Items from a data source:
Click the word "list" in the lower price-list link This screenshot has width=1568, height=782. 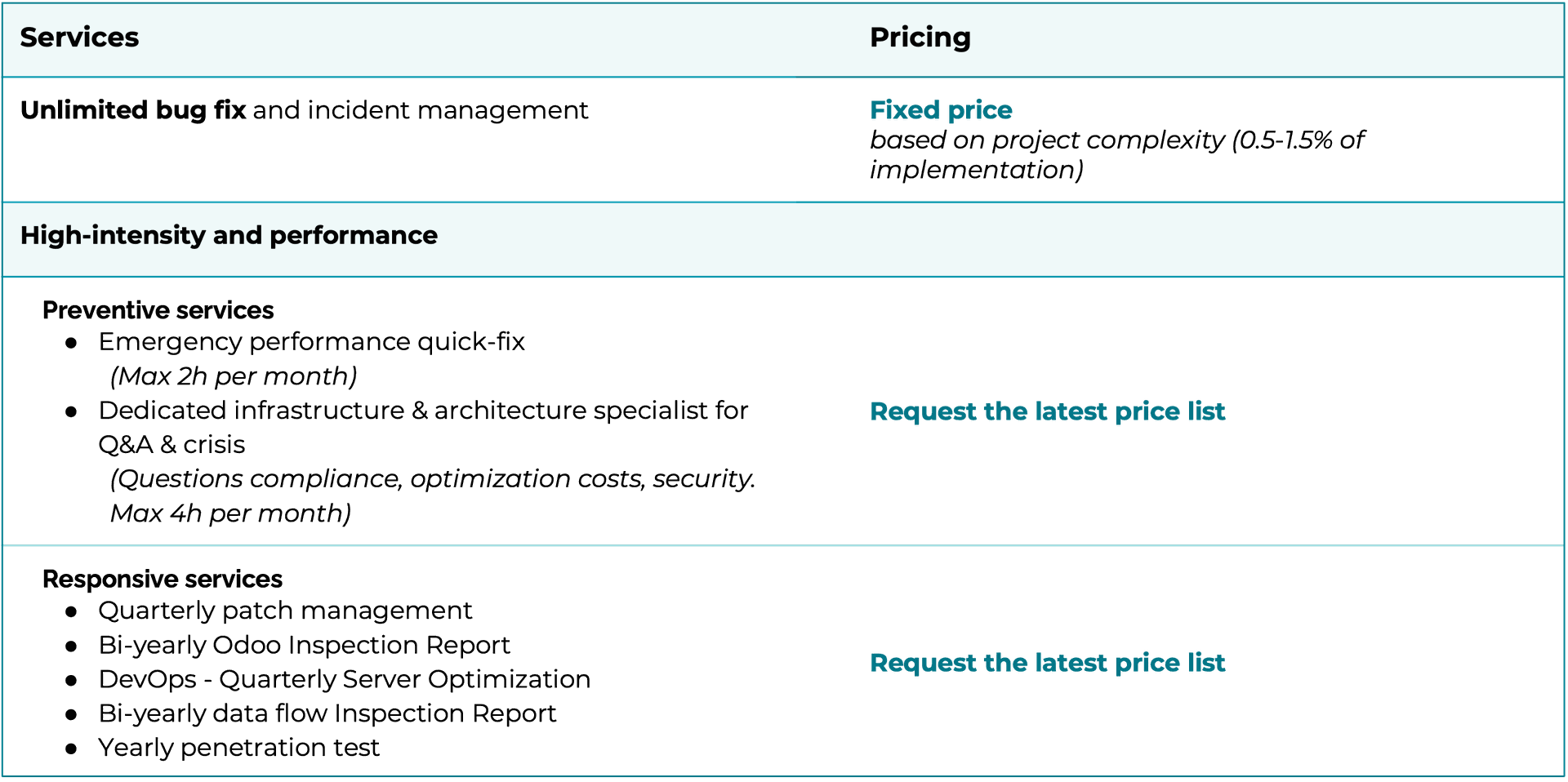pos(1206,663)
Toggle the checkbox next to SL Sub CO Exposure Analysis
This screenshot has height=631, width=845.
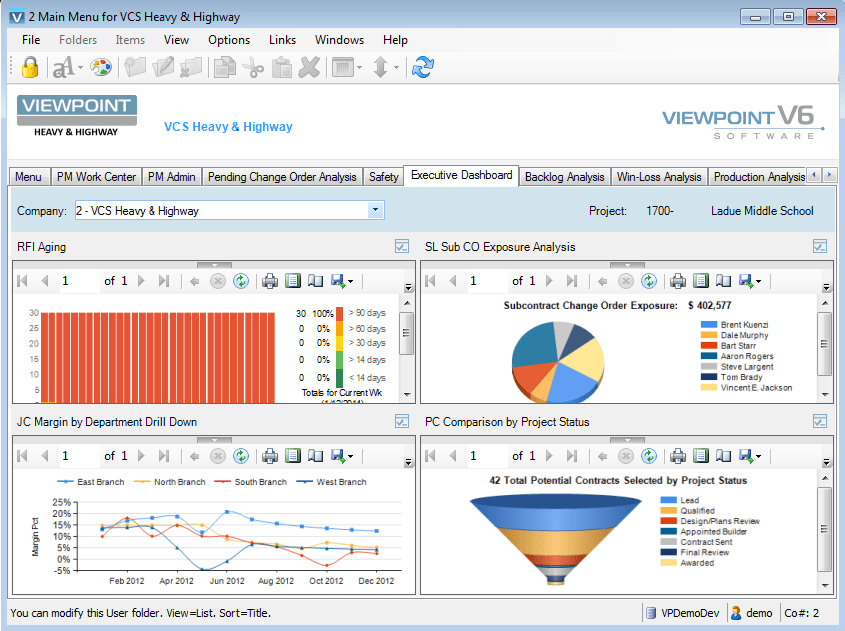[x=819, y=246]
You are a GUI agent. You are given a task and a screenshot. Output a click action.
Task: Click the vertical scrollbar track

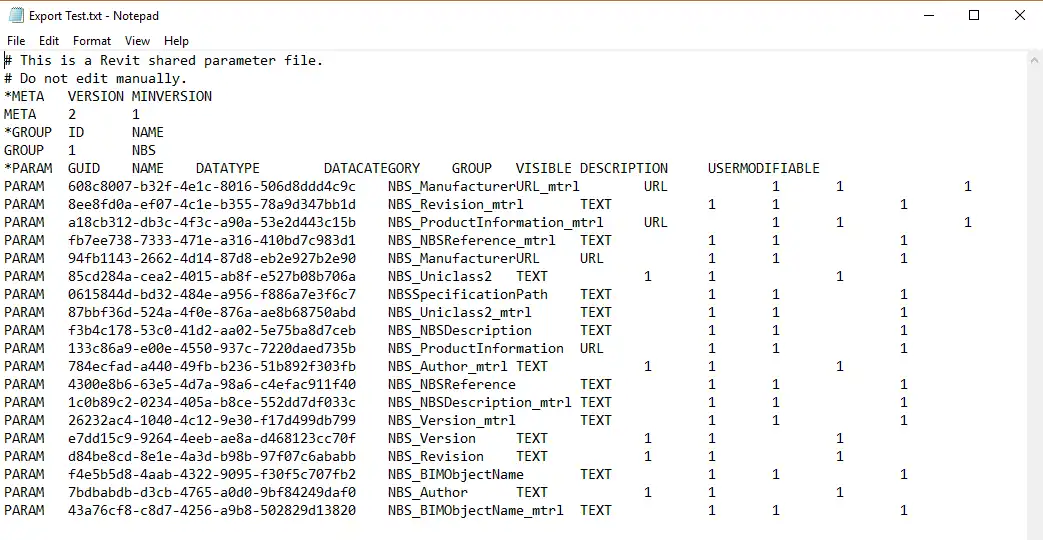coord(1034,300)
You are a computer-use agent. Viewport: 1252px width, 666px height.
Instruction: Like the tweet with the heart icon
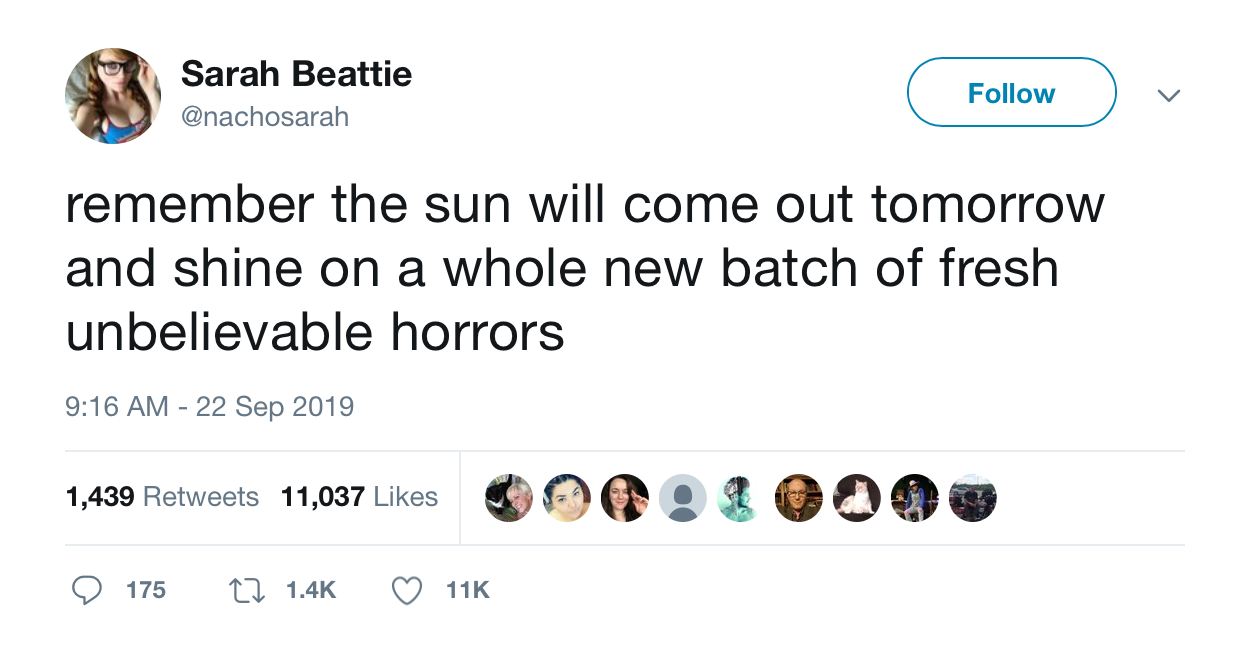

▶ _Problem statement_: The line containing "Toggle the checkbox" and all lines after it, through the last line of the records, should be returned exactly. Omit the pictures.

▶ _Answer to this task_:
Toggle the checkbox next to SL Sub CO Exposure Analysis
This screenshot has height=631, width=845.
[x=819, y=246]
You are a GUI agent. You are given a task and a screenshot. Output a click action.
Task: Click the vertical scrollbar track

coord(1034,300)
You are a computer-use agent. Viewport: 1252px width, 666px height.
Instruction: Like the tweet with the heart icon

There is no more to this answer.